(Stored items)
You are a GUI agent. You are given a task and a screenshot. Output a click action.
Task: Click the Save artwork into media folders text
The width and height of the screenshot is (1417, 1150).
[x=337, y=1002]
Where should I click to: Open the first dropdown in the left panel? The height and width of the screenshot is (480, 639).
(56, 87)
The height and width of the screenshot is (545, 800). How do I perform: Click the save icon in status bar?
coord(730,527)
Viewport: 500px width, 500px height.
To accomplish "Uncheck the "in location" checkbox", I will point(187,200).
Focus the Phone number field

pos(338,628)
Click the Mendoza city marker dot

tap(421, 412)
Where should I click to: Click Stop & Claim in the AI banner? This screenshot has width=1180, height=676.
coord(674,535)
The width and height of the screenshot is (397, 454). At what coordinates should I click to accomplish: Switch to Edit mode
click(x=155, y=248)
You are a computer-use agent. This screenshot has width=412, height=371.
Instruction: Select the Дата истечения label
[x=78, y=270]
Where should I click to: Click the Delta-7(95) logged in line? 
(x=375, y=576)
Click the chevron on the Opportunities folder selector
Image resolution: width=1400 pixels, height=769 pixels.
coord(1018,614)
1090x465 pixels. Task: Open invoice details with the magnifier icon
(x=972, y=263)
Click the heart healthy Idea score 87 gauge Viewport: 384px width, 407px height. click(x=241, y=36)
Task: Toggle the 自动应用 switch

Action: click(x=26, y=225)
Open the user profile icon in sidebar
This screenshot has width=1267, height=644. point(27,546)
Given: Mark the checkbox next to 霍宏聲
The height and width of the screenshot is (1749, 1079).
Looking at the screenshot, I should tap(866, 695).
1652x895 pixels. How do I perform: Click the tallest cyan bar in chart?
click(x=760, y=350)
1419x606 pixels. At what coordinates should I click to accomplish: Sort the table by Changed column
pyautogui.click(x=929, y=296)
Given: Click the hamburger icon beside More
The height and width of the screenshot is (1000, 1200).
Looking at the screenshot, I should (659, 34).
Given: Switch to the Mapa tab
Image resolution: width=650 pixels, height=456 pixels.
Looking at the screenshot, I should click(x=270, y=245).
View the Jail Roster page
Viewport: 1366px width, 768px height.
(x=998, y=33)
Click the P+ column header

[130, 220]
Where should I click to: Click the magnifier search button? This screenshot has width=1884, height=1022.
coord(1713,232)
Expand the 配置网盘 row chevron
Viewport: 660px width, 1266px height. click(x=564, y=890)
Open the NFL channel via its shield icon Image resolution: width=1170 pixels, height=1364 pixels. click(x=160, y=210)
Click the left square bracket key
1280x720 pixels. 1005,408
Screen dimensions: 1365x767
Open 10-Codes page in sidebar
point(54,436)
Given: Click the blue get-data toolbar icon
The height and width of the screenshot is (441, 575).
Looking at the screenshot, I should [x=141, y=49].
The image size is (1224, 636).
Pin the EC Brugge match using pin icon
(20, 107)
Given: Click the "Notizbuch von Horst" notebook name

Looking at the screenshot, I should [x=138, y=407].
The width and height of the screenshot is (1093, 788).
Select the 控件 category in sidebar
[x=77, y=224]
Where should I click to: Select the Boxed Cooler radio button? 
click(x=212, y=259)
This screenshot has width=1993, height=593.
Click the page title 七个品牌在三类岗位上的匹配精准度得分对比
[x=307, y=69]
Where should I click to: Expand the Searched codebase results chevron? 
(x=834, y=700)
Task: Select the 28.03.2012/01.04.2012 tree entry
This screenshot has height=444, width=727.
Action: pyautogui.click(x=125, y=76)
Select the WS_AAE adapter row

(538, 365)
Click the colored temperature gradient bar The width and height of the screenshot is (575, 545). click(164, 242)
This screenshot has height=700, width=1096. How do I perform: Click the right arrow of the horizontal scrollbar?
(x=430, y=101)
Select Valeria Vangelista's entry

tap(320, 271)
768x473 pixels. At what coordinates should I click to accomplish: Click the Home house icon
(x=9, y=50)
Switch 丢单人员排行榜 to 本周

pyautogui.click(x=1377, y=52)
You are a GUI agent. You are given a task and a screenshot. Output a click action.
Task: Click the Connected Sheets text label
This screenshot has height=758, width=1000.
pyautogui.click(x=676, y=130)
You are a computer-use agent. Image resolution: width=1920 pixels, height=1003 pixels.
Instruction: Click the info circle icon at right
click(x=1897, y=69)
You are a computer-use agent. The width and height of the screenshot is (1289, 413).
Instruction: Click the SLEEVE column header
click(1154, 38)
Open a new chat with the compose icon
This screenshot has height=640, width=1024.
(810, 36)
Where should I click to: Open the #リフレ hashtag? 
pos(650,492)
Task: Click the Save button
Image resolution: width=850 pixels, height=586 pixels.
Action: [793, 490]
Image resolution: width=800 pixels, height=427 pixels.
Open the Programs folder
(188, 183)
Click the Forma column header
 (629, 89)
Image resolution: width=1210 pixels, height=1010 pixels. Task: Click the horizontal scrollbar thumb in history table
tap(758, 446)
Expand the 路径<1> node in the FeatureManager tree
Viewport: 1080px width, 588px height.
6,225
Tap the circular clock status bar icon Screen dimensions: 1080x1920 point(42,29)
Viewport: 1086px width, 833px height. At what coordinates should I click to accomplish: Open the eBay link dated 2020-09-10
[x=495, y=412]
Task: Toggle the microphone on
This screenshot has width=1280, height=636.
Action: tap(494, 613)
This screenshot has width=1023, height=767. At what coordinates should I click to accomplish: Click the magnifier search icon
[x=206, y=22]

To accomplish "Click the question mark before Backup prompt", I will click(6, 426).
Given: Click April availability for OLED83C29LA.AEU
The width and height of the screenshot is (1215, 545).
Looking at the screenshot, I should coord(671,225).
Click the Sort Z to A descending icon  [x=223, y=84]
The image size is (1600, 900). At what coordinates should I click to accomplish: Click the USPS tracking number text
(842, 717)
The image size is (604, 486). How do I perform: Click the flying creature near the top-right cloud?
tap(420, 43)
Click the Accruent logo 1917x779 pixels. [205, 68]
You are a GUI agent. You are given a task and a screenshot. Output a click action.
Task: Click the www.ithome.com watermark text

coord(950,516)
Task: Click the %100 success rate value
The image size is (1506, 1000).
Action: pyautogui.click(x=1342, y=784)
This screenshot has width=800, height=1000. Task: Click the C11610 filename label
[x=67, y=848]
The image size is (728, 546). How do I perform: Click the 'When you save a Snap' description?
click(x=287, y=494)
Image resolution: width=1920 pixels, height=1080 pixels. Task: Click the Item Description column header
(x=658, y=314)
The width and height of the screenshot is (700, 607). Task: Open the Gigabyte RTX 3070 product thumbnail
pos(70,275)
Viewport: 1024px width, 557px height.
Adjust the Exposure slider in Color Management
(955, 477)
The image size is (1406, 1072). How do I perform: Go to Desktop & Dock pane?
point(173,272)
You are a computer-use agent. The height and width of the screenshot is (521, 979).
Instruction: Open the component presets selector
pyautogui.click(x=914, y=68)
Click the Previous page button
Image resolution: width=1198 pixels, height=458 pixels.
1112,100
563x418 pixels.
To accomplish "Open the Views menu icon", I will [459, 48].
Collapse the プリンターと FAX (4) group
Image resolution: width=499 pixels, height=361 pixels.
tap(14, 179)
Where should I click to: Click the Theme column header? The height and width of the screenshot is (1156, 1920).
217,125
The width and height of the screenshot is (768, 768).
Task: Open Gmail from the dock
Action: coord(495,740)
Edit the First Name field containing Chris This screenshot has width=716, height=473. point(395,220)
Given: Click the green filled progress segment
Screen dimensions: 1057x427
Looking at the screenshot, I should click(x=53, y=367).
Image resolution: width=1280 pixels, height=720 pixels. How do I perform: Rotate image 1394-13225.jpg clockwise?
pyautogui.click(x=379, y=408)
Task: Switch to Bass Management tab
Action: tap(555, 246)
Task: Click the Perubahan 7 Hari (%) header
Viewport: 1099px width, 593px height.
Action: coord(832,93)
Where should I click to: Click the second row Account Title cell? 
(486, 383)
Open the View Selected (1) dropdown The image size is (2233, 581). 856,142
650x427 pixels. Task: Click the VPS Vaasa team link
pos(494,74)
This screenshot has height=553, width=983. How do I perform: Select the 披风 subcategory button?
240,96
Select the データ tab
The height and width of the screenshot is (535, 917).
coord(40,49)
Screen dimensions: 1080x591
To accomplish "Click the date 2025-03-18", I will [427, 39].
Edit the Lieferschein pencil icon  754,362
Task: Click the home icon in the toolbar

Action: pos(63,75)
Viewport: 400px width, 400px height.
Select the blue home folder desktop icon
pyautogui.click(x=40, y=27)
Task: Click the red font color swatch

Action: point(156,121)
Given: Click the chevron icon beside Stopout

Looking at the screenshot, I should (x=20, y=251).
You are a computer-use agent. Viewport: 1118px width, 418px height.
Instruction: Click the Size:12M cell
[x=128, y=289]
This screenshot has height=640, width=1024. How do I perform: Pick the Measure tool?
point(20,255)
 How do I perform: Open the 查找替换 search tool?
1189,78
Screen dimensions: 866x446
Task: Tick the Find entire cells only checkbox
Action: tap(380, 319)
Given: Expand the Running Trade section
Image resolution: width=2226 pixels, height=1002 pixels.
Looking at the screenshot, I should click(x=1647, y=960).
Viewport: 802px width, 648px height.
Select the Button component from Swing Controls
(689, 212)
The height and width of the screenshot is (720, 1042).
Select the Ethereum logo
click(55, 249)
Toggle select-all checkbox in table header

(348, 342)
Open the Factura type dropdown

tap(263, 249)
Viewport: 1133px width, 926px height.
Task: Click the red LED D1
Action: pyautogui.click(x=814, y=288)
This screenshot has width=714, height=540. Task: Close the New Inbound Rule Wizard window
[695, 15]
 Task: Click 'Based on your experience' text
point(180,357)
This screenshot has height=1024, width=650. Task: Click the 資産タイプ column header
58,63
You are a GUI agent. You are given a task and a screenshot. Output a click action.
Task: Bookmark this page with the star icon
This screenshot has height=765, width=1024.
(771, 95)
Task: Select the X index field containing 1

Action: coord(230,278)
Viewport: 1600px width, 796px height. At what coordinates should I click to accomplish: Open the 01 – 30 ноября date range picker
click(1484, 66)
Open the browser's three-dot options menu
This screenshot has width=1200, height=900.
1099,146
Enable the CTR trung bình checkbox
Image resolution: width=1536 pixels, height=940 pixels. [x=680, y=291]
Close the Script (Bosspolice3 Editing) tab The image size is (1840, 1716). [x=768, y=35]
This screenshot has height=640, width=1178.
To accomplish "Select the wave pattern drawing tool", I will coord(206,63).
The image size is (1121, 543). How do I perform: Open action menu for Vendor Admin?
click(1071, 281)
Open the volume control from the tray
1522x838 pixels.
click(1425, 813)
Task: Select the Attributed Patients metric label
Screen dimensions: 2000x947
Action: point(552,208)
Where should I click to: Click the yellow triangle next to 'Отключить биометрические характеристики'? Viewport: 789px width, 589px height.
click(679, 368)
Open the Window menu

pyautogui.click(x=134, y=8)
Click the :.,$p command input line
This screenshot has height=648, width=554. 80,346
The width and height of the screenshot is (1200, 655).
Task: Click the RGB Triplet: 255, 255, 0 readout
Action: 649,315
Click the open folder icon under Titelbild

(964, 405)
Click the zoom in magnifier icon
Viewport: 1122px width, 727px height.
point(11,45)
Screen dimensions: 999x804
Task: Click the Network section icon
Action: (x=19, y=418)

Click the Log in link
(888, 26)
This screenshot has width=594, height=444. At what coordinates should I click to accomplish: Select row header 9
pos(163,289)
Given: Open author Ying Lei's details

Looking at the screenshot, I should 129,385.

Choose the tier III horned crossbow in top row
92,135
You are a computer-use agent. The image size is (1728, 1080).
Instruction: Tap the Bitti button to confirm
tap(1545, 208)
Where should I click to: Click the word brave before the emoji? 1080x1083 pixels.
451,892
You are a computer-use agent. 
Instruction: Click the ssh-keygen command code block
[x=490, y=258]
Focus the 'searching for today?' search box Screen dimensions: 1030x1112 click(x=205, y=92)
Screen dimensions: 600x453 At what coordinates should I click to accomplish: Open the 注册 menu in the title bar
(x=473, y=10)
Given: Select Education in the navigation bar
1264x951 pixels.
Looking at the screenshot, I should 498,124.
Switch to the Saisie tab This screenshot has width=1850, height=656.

:: What you need to do ::
The lines above that include "computer" should each be listed.

:: Reply to the exercise ::
You are a computer-use agent. This screenshot has width=412, height=371.
You are a computer-use agent. Image resolution: width=1920 pixels, height=1003 pixels.
You are a computer-use agent. The width and height of the screenshot is (1289, 413).
You are a computer-use agent. The height and width of the screenshot is (521, 979).
You are a computer-use agent. Viewport: 1118px width, 418px height.
You are a computer-use agent. The image size is (1728, 1080).
You are a computer-use agent. 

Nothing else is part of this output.